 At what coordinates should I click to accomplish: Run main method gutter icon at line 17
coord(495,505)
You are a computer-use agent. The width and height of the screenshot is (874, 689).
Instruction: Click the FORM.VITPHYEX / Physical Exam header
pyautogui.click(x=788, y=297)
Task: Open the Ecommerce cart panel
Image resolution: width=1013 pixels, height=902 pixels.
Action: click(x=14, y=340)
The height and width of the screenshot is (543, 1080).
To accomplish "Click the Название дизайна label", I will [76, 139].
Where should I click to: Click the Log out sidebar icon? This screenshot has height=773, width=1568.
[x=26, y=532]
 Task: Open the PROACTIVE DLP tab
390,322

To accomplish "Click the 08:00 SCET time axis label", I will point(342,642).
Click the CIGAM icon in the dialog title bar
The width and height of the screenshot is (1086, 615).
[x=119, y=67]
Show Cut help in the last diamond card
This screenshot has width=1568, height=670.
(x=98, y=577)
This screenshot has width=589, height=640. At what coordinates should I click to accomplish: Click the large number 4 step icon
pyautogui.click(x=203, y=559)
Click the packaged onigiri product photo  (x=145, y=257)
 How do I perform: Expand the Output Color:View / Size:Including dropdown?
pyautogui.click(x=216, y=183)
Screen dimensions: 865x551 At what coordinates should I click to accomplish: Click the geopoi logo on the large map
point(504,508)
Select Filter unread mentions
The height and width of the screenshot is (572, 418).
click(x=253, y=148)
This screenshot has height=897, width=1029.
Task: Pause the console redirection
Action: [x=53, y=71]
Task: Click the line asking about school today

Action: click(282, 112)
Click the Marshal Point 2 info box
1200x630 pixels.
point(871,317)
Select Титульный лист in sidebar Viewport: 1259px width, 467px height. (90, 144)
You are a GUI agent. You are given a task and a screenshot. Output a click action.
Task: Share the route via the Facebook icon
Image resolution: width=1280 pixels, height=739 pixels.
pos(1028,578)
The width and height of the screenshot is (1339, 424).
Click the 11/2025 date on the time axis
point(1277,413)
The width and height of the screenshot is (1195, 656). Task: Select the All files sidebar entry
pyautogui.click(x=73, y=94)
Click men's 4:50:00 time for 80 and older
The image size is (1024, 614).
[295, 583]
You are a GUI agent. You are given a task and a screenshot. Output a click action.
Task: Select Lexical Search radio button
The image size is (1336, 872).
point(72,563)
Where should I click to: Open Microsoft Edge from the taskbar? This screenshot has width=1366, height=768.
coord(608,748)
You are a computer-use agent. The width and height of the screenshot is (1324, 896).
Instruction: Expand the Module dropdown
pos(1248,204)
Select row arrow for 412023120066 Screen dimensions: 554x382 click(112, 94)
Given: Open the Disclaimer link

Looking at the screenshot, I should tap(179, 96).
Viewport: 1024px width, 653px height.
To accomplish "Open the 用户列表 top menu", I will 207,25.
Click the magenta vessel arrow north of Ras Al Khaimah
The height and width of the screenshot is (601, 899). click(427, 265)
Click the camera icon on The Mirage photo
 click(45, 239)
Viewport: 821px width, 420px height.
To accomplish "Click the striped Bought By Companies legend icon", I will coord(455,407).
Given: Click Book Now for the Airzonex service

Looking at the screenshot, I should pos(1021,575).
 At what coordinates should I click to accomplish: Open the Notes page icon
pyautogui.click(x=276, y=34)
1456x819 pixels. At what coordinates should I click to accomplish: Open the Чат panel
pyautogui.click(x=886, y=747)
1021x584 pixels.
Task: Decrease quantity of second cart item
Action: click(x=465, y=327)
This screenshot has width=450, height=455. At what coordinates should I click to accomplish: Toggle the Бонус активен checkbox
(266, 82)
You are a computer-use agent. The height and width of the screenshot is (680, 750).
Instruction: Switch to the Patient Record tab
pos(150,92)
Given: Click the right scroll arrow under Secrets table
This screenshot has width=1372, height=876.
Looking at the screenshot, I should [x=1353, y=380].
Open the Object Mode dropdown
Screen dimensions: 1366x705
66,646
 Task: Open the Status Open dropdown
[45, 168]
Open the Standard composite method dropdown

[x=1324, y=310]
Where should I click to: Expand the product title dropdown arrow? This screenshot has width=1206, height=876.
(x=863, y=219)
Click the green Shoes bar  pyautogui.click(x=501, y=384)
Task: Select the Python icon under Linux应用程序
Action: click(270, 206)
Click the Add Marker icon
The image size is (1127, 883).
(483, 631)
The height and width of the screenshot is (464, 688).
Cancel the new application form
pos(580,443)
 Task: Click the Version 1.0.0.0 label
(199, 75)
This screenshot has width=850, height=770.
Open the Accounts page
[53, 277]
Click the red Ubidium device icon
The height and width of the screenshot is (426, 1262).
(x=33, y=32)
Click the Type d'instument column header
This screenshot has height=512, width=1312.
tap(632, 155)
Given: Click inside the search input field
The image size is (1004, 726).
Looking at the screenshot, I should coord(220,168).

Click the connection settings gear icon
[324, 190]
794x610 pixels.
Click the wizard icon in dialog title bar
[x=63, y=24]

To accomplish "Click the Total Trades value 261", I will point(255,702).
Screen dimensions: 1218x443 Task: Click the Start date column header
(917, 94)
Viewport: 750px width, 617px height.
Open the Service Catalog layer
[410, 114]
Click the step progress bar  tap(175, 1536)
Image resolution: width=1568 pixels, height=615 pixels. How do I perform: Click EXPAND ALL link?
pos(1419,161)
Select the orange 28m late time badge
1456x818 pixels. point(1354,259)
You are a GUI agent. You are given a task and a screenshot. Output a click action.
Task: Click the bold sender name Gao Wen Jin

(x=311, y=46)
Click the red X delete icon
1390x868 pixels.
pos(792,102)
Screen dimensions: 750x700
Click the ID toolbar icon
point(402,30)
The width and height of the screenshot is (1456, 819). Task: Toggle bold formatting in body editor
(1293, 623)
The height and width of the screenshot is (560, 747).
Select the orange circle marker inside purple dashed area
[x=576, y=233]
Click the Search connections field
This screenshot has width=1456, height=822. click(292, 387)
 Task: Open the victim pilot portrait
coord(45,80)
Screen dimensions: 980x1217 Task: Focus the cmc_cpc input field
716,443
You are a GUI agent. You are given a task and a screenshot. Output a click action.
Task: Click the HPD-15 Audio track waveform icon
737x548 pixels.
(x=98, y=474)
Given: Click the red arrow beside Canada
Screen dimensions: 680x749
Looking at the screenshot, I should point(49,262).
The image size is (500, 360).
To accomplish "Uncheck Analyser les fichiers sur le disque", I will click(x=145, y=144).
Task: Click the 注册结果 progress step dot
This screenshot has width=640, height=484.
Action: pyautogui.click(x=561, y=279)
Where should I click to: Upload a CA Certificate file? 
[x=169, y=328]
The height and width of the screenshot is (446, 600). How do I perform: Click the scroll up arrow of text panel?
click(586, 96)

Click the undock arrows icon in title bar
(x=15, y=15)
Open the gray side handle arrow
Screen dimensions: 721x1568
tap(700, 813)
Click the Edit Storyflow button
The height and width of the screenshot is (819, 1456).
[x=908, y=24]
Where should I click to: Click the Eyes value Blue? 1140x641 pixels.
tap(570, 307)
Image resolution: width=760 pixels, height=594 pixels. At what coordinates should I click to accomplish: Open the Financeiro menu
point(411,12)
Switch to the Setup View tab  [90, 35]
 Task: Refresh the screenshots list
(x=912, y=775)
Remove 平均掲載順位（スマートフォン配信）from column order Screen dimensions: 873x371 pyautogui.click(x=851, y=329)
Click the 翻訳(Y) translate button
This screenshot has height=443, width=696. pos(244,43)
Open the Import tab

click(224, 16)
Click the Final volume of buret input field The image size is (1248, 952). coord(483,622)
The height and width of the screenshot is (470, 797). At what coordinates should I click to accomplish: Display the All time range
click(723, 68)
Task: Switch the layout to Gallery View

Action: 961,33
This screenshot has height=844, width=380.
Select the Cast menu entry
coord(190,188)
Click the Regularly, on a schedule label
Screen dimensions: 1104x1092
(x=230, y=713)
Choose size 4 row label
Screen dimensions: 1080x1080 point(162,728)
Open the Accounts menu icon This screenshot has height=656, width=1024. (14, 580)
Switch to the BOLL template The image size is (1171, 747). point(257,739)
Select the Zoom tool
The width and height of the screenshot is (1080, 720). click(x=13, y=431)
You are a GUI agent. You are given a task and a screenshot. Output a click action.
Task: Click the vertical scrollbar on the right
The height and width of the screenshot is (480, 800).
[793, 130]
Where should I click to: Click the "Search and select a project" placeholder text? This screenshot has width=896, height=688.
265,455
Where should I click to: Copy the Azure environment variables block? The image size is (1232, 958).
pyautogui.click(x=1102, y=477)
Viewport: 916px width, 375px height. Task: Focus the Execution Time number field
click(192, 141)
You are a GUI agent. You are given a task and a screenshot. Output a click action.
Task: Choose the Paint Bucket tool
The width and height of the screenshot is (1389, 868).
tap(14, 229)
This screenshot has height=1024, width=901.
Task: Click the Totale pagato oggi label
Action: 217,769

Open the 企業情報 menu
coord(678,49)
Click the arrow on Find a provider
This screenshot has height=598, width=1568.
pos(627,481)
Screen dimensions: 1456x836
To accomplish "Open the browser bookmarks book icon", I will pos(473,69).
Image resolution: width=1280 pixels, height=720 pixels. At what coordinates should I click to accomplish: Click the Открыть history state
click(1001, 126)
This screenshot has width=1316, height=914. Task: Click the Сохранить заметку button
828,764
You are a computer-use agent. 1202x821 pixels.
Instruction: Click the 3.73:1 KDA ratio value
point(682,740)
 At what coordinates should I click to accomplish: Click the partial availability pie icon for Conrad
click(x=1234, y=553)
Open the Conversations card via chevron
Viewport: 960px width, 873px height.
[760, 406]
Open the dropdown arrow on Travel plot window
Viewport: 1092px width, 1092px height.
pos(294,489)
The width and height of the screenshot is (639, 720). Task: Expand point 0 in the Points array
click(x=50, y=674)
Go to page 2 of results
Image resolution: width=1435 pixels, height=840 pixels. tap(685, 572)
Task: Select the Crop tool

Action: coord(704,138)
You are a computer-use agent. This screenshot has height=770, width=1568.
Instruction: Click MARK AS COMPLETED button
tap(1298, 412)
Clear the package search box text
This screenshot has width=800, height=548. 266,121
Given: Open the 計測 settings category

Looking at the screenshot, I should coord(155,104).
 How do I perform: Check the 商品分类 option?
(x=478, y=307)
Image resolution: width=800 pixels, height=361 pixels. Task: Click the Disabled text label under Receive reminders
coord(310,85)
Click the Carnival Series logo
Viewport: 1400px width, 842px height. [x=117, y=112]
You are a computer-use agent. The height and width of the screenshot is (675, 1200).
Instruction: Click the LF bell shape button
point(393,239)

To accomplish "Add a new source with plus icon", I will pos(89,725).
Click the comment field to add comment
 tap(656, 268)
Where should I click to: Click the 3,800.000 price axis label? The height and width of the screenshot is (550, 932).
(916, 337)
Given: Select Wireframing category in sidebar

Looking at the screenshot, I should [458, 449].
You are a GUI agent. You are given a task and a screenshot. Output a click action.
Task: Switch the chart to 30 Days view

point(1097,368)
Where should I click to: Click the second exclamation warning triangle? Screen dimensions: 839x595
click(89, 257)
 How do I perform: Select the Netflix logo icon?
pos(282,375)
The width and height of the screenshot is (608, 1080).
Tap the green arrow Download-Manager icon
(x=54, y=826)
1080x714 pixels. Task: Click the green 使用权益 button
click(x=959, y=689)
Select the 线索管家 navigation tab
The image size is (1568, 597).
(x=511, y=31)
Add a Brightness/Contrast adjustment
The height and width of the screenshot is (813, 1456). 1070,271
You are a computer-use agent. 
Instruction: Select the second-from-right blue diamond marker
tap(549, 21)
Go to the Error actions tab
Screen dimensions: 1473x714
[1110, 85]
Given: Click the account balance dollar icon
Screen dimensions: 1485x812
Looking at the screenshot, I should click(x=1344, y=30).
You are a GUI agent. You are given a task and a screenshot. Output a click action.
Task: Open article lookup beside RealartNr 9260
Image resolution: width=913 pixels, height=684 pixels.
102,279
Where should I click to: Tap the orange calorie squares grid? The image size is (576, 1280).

**Task details**
Express the entries above as a JSON list of strings, one string per line and blank lines omitted, beginning at the line that contains "Given: Select Wireframing category in sidebar" and ending after the line that contains "(x=54, y=826)".

**Task response**
[
  "Given: Select Wireframing category in sidebar",
  "Looking at the screenshot, I should [458, 449].",
  "You are a GUI agent. You are given a task and a screenshot. Output a click action.",
  "Task: Switch the chart to 30 Days view",
  "point(1097,368)",
  "Where should I click to: Click the second exclamation warning triangle? Screen dimensions: 839x595",
  "click(89, 257)",
  " How do I perform: Select the Netflix logo icon?",
  "pos(282,375)",
  "The width and height of the screenshot is (608, 1080).",
  "Tap the green arrow Download-Manager icon",
  "(x=54, y=826)"
]